WHAT YOU HAVE TO DO:
Print all entries precisely as they are written.

[Records drawn from a dataset]
+ + +
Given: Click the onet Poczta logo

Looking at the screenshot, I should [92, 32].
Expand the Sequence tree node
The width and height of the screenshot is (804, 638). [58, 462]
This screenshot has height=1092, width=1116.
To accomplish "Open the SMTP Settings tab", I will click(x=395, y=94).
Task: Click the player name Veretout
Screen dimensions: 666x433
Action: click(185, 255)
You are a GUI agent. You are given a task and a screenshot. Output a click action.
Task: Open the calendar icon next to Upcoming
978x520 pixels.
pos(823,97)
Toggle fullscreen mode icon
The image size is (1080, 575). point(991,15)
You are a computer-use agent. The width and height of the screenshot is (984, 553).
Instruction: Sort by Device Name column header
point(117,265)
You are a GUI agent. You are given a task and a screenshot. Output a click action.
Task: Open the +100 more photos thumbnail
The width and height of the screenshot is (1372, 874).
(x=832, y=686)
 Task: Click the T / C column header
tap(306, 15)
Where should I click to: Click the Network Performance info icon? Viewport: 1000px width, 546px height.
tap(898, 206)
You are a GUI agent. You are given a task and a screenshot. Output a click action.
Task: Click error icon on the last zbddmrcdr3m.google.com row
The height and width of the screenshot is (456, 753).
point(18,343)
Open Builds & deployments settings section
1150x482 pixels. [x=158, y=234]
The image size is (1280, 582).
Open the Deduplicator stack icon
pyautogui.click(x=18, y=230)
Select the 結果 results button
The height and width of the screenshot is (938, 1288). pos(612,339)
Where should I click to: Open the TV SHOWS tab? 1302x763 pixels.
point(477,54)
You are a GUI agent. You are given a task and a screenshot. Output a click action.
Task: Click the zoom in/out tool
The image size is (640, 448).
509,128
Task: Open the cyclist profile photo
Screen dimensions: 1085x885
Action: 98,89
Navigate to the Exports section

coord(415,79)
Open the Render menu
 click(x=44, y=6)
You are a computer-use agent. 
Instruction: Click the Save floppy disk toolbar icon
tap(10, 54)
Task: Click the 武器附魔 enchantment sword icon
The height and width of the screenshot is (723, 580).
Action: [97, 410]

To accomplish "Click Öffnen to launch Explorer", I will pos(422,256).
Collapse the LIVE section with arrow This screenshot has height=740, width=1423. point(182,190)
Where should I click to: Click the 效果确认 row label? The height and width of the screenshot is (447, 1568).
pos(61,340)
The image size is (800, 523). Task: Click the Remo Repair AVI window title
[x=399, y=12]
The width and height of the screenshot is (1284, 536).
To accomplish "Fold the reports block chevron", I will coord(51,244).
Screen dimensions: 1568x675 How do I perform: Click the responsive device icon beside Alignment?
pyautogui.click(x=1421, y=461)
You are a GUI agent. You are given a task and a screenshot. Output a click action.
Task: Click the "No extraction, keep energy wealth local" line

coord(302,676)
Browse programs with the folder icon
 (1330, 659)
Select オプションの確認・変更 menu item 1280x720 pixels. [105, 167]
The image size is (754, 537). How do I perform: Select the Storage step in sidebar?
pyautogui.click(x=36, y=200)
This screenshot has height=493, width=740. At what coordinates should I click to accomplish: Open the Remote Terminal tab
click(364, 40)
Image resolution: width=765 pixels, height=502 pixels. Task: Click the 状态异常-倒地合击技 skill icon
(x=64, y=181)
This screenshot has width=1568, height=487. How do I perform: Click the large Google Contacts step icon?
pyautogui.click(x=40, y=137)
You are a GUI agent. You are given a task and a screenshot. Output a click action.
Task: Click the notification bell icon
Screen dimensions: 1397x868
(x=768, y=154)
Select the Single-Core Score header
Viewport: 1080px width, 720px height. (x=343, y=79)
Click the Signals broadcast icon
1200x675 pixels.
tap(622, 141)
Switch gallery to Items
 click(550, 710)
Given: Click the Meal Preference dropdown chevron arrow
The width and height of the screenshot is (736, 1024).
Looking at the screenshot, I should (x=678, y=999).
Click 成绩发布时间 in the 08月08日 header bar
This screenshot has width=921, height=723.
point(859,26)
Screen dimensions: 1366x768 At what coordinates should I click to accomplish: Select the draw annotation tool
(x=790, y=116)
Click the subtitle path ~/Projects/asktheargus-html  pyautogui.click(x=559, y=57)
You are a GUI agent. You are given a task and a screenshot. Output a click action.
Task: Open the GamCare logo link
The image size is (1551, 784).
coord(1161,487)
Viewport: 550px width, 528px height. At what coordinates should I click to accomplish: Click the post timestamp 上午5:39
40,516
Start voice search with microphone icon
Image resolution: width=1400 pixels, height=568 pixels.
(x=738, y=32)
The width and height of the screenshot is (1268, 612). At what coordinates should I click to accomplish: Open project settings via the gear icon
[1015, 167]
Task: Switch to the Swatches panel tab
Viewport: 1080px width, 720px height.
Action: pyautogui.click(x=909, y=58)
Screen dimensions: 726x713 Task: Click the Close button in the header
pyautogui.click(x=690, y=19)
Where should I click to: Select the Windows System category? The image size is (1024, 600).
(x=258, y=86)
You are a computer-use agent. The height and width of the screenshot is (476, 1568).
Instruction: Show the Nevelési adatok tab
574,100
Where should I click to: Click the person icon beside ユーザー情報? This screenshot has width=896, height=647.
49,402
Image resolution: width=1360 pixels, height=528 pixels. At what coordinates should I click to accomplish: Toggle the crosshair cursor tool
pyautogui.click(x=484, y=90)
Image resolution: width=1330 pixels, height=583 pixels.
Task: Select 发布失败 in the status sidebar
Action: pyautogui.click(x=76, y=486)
+ + +
ANSWER TO THIS TASK:
Given: Click the onet Poczta logo

Looking at the screenshot, I should [92, 32].
Expand the Sequence tree node
The width and height of the screenshot is (804, 638). [58, 462]
This screenshot has height=1092, width=1116.
To accomplish "Open the SMTP Settings tab", I will click(x=395, y=94).
Task: Click the player name Veretout
Screen dimensions: 666x433
Action: click(185, 255)
You are a GUI agent. You are given a task and a screenshot. Output a click action.
Task: Open the calendar icon next to Upcoming
978x520 pixels.
pos(823,97)
Toggle fullscreen mode icon
The image size is (1080, 575). point(991,15)
You are a computer-use agent. The width and height of the screenshot is (984, 553).
Instruction: Sort by Device Name column header
point(117,265)
You are a GUI agent. You are given a task and a screenshot. Output a click action.
Task: Open the +100 more photos thumbnail
The width and height of the screenshot is (1372, 874).
(x=832, y=686)
 Task: Click the T / C column header
tap(306, 15)
Where should I click to: Click the Network Performance info icon? Viewport: 1000px width, 546px height.
tap(898, 206)
You are a GUI agent. You are given a task and a screenshot. Output a click action.
Task: Click error icon on the last zbddmrcdr3m.google.com row
The height and width of the screenshot is (456, 753).
point(18,343)
Open Builds & deployments settings section
1150x482 pixels. [x=158, y=234]
The image size is (1280, 582).
Open the Deduplicator stack icon
pyautogui.click(x=18, y=230)
Select the 結果 results button
The height and width of the screenshot is (938, 1288). pos(612,339)
Where should I click to: Open the TV SHOWS tab? 1302x763 pixels.
point(477,54)
You are a GUI agent. You are given a task and a screenshot. Output a click action.
Task: Click the zoom in/out tool
The image size is (640, 448).
509,128
Task: Open the cyclist profile photo
Screen dimensions: 1085x885
Action: 98,89
Navigate to the Exports section

coord(415,79)
Open the Render menu
 click(x=44, y=6)
You are a computer-use agent. 
Instruction: Click the Save floppy disk toolbar icon
tap(10, 54)
Task: Click the 武器附魔 enchantment sword icon
The height and width of the screenshot is (723, 580).
Action: [97, 410]

To accomplish "Click Öffnen to launch Explorer", I will pos(422,256).
Collapse the LIVE section with arrow This screenshot has height=740, width=1423. point(182,190)
Where should I click to: Click the 效果确认 row label? The height and width of the screenshot is (447, 1568).
pos(61,340)
The image size is (800, 523). Task: Click the Remo Repair AVI window title
[x=399, y=12]
The width and height of the screenshot is (1284, 536).
To accomplish "Fold the reports block chevron", I will coord(51,244).
Screen dimensions: 1568x675 How do I perform: Click the responsive device icon beside Alignment?
pyautogui.click(x=1421, y=461)
You are a GUI agent. You are given a task and a screenshot. Output a click action.
Task: Click the "No extraction, keep energy wealth local" line

coord(302,676)
Browse programs with the folder icon
 (1330, 659)
Select オプションの確認・変更 menu item 1280x720 pixels. [105, 167]
The image size is (754, 537). How do I perform: Select the Storage step in sidebar?
pyautogui.click(x=36, y=200)
This screenshot has height=493, width=740. At what coordinates should I click to accomplish: Open the Remote Terminal tab
click(364, 40)
Image resolution: width=765 pixels, height=502 pixels. Task: Click the 状态异常-倒地合击技 skill icon
(x=64, y=181)
This screenshot has width=1568, height=487. How do I perform: Click the large Google Contacts step icon?
pyautogui.click(x=40, y=137)
You are a GUI agent. You are given a task and a screenshot. Output a click action.
Task: Click the notification bell icon
Screen dimensions: 1397x868
(x=768, y=154)
Select the Single-Core Score header
Viewport: 1080px width, 720px height. (x=343, y=79)
Click the Signals broadcast icon
1200x675 pixels.
tap(622, 141)
Switch gallery to Items
 click(550, 710)
Given: Click the Meal Preference dropdown chevron arrow
The width and height of the screenshot is (736, 1024).
Looking at the screenshot, I should (x=678, y=999).
Click 成绩发布时间 in the 08月08日 header bar
This screenshot has width=921, height=723.
point(859,26)
Screen dimensions: 1366x768 At what coordinates should I click to accomplish: Select the draw annotation tool
(x=790, y=116)
Click the subtitle path ~/Projects/asktheargus-html  pyautogui.click(x=559, y=57)
You are a GUI agent. You are given a task and a screenshot. Output a click action.
Task: Open the GamCare logo link
The image size is (1551, 784).
coord(1161,487)
Viewport: 550px width, 528px height. At what coordinates should I click to accomplish: Click the post timestamp 上午5:39
40,516
Start voice search with microphone icon
Image resolution: width=1400 pixels, height=568 pixels.
(x=738, y=32)
The width and height of the screenshot is (1268, 612). At what coordinates should I click to accomplish: Open project settings via the gear icon
[1015, 167]
Task: Switch to the Swatches panel tab
Viewport: 1080px width, 720px height.
Action: pyautogui.click(x=909, y=58)
Screen dimensions: 726x713 Task: Click the Close button in the header
pyautogui.click(x=690, y=19)
Where should I click to: Select the Windows System category? The image size is (1024, 600).
(x=258, y=86)
You are a computer-use agent. The height and width of the screenshot is (476, 1568).
Instruction: Show the Nevelési adatok tab
574,100
Where should I click to: Click the person icon beside ユーザー情報? This screenshot has width=896, height=647.
49,402
Image resolution: width=1360 pixels, height=528 pixels. At what coordinates should I click to accomplish: Toggle the crosshair cursor tool
pyautogui.click(x=484, y=90)
Image resolution: width=1330 pixels, height=583 pixels.
Task: Select 发布失败 in the status sidebar
Action: pyautogui.click(x=76, y=486)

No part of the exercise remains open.